## What is needed
Please return every line of the records below word for word, leaving the pictures out.

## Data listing
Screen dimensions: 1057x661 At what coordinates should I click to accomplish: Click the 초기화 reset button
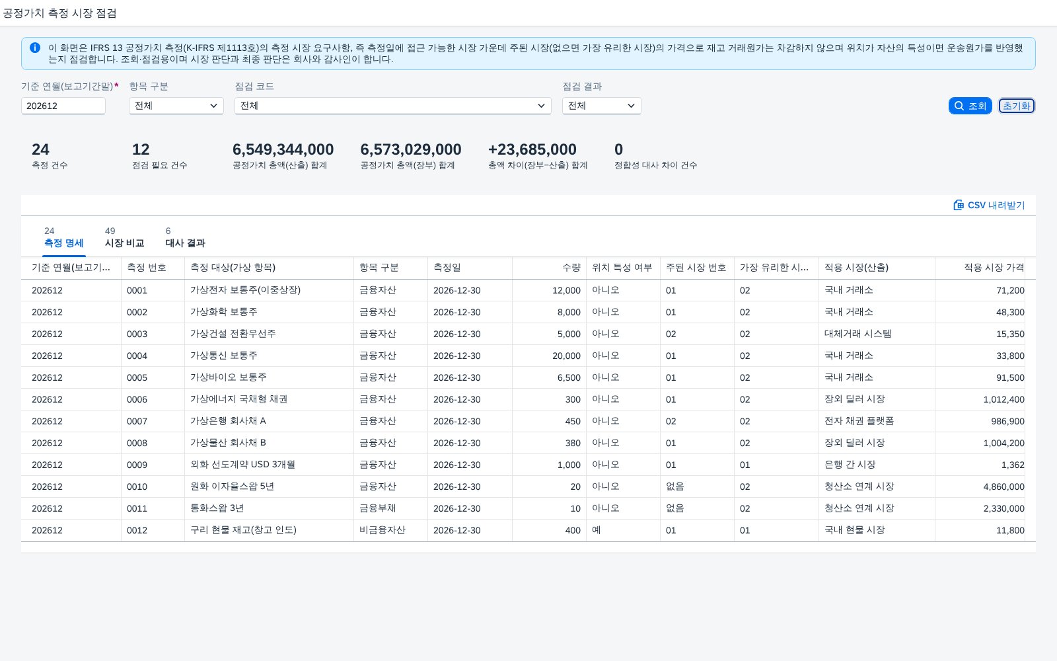coord(1017,106)
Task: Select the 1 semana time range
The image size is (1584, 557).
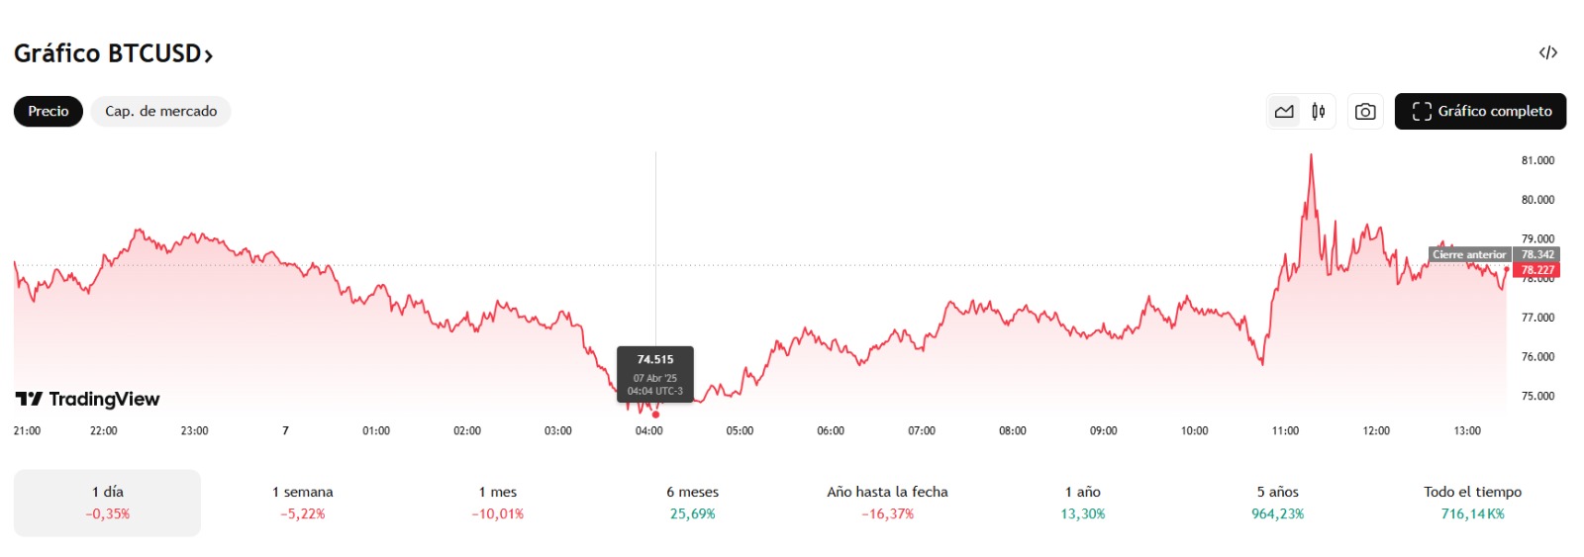Action: pyautogui.click(x=303, y=503)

## Answer to the task
Screen dimensions: 1057x661 At what coordinates should I click to accomplish: Click the 초기화 reset button
coord(1017,106)
Task: Select the 1 semana time range
The image size is (1584, 557).
Action: pyautogui.click(x=303, y=503)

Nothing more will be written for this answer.